The road itself, however, changes with the change of the seasons. Naturally, the scenery is always different — from the beautiful coloured leaves of late August that are just starting to turn, to the cloudy and strangely cool summer days. The coming of November sets the deer into a mating frenzy, and they dart across the road like targets at a shooting gallery. Though instead of aiming for them, a sudden jerk of the steering wheel and a squealing of tires frequently interrupt our dazed lulls.

I think of all of our trips up the forgotten highway in the past. I remember the horrified look on his face when Jeff, half-naked (after one too many zoomies), started to climb out of the rolled-down window of the moving car, claiming that he was just trying to catch up with his shadow. Jeff always was somewhat of a Peter Pan — fun, mischievous, and always with bright, twinkling eyes.

I remembered that summer. It had been a particularly cheerful one, filled with many flashes of memories — the kind that you can only catch a glimpse of in your mind and then in half a second, they’re gone.

This time though, it was the dead of winter. The highway was now barren, cold, and asleep. We first stopped to grab a bite to eat at the truck stop-style diner about four hours outside of the city. The place smelt of coffee and cigarettes, and even at this time a few lingering bodies remained scattered around the tables. Most of the people were either locals or northern truckers, and their faces and demeanors were as worn as the old highway itself. And we were just one of them.

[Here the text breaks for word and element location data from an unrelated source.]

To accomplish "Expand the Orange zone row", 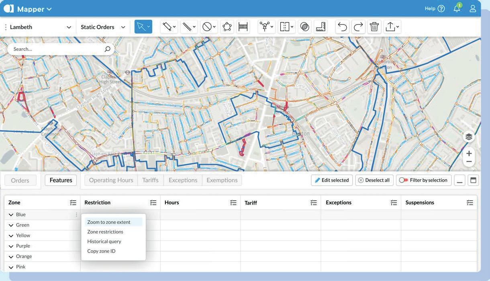I will (11, 256).
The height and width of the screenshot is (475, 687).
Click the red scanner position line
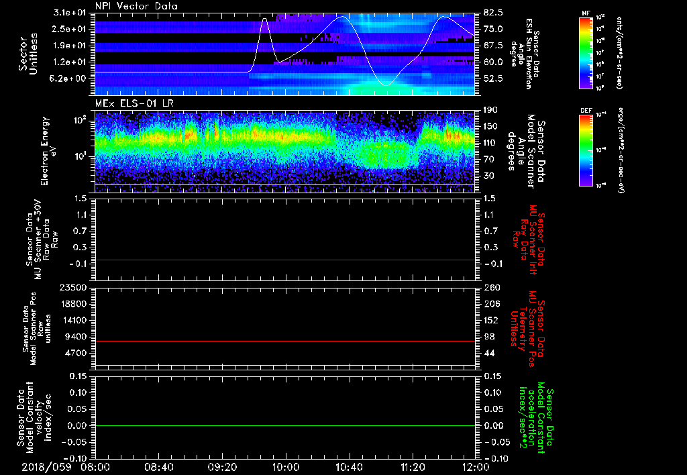point(285,341)
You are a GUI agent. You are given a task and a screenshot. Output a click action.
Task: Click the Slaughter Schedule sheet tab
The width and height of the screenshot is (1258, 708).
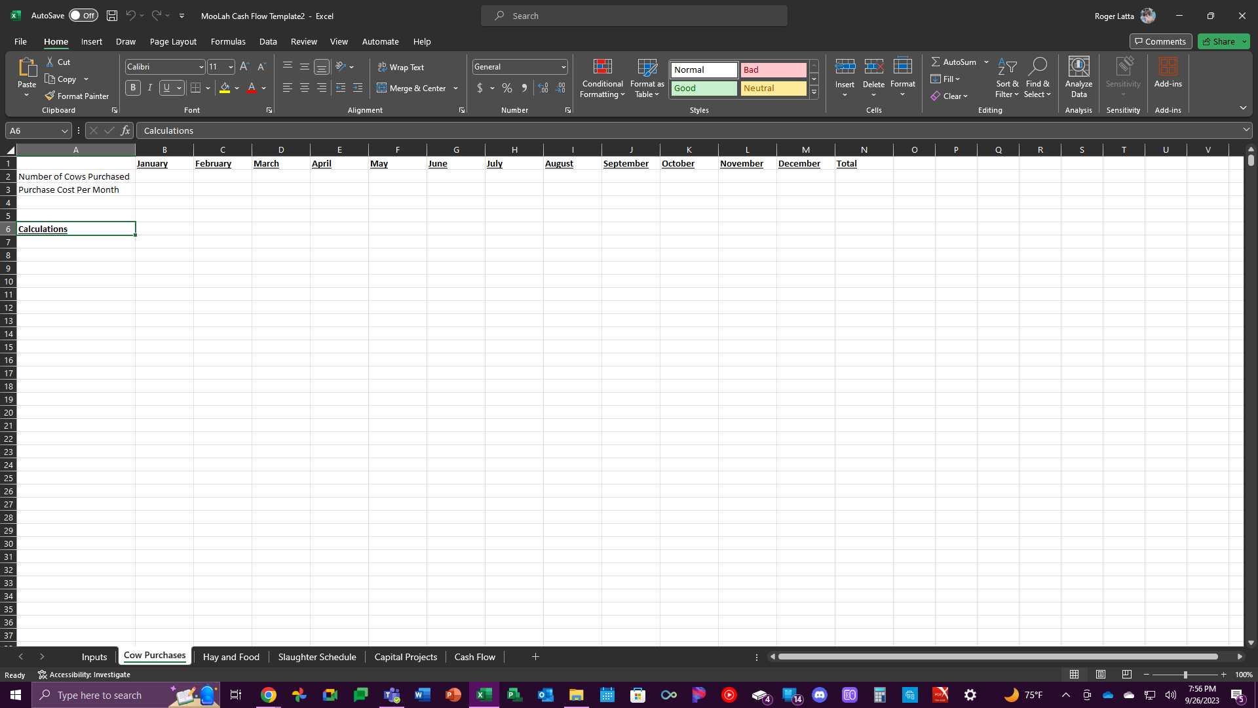[x=316, y=656]
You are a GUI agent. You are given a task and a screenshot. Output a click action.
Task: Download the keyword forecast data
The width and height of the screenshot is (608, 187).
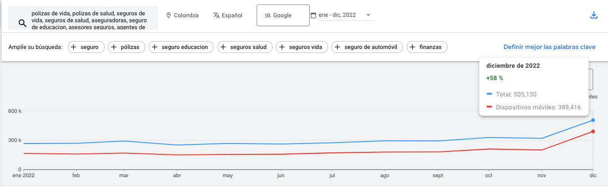click(594, 15)
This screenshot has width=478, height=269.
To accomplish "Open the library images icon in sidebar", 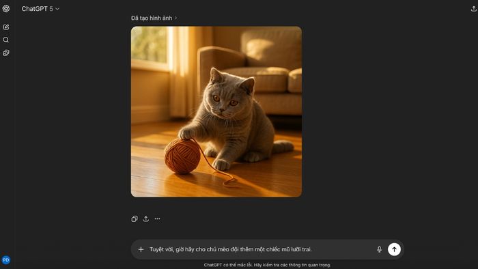I will tap(5, 53).
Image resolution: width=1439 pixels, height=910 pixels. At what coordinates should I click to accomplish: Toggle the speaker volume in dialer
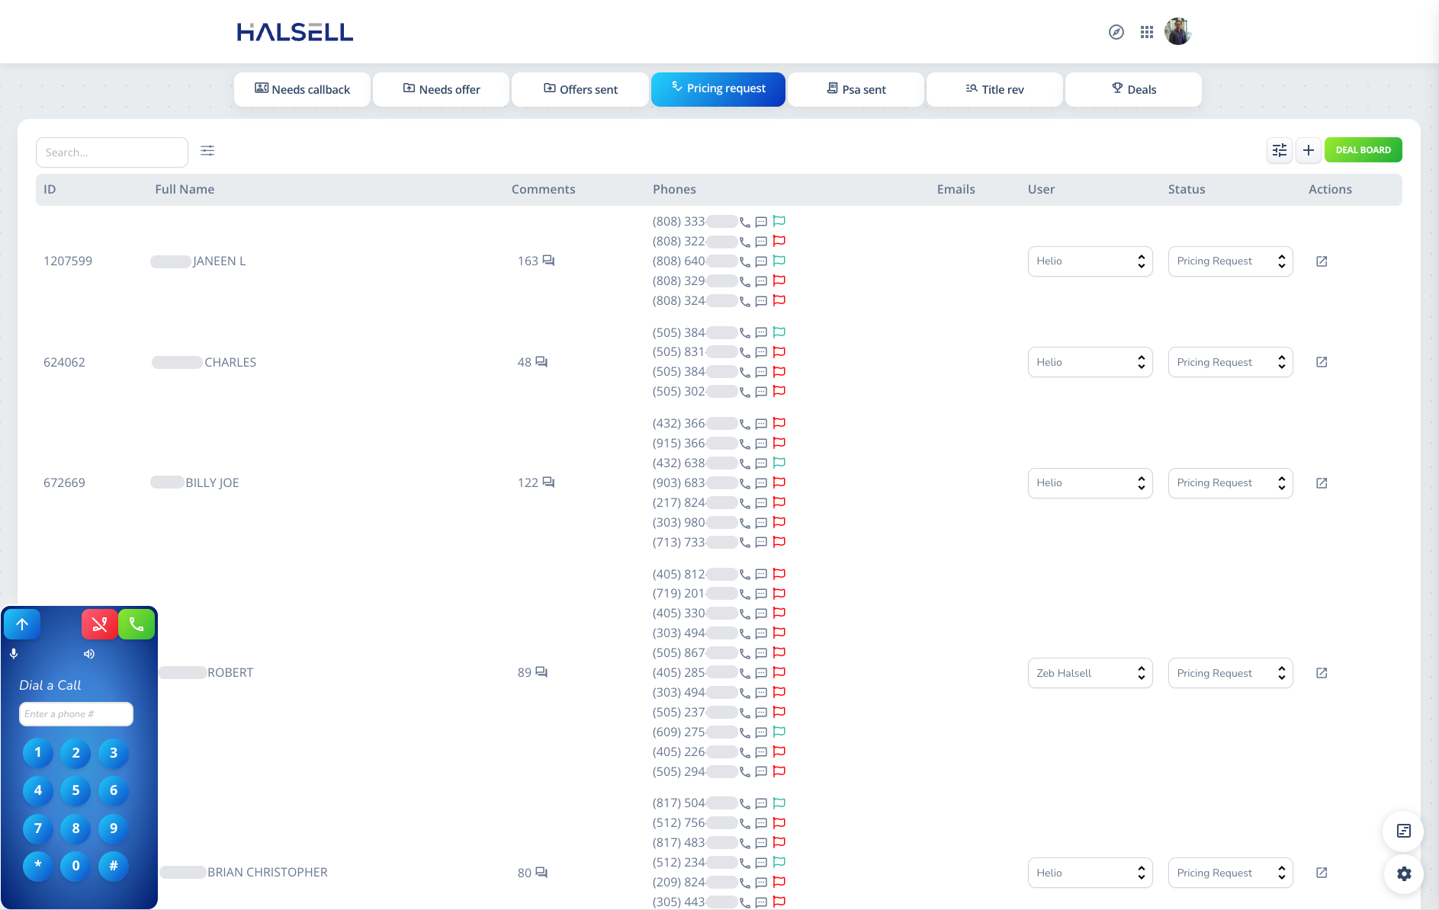tap(89, 654)
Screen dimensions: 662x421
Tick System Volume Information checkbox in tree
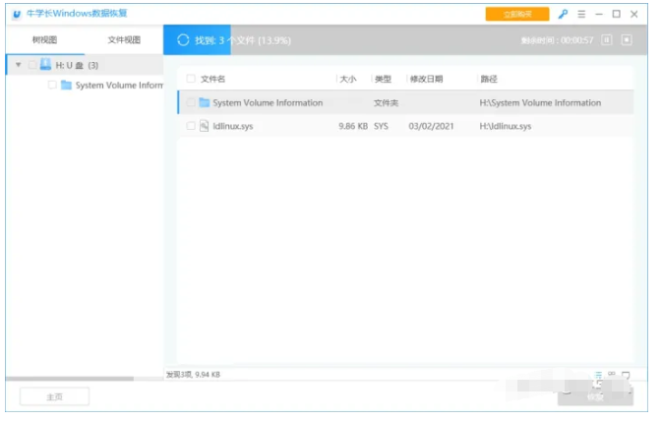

Jeff slapped down some money on the counter for gas and grub, and we were off again. I resumed my usual routine of sitting quietly in the backseat, listening to Jeff and him banter back and forth. Often, they would get into arguments and both their voices would start to rise, growing more and more intense. This would continue until finally they would catch each other’s eyes for a moment, one of them would grin at the other, and then they would both burst into laughter.

Their relationship was fragile, no question. Jeff had always confided in me that he fostered some deep resentment towards him. I mean, he was rude and inconsiderate; the type of guy who would lay into you just to watch you squirm. A self-proclaimed sociopath, he usually only cared about himself. But every so often, a touch of softness and kindness would overcome him that would surprise us all, and Jeff’s faith in him would be restored. It was this constant state of teetering equilibrium combined with the unconditional care for one another that I had always found to be so profound, so beautiful.

My thoughts were shattered by Jeff’s uneasy voice: “Follow the road, not the snow,” Jeff instructed him. It was snowing heavily now, and the snow was blowing slightly off-kilter to the direction of the road. It would have been obvious enough to anyone else to watch the road, but not to someone who had now lit up at least 10 times in the last six hours. “Follow the road, not the snow,” Jeff repeated, his voice becoming more panicked, shriller. And then finally, he simply screamed, “Look out!!” and with that, we ploughed headfirst into the ditch, the snow reaching halfway up our windows.

So naturally, all we could do was stand there in a stupor, in the middle of the night, in the middle of an empty highway, and attempt to hitchhike back to town.

Fortunately, a late-night semi-driver picked us up and drove us back to a nearby town. After trying for an hour to convince the man running the convenience store to suit up and help us, he finally agreed — for a hefty sum. Naturally, I was the only one with any money and so I forked out $200 for the tow-truck. At this point, I was so tired and cold that I was glad to pay it.

Of course, after we were back on the road for 20 minutes, the lights in the car started to slowly dim, and finally shut off completely. We didn’t know exactly what was wrong, but the battery was definitely dying. After some debate, we decided to continue our journey in complete darkness, invisible to the semis that whizzed by going 110 km/h, just missing us.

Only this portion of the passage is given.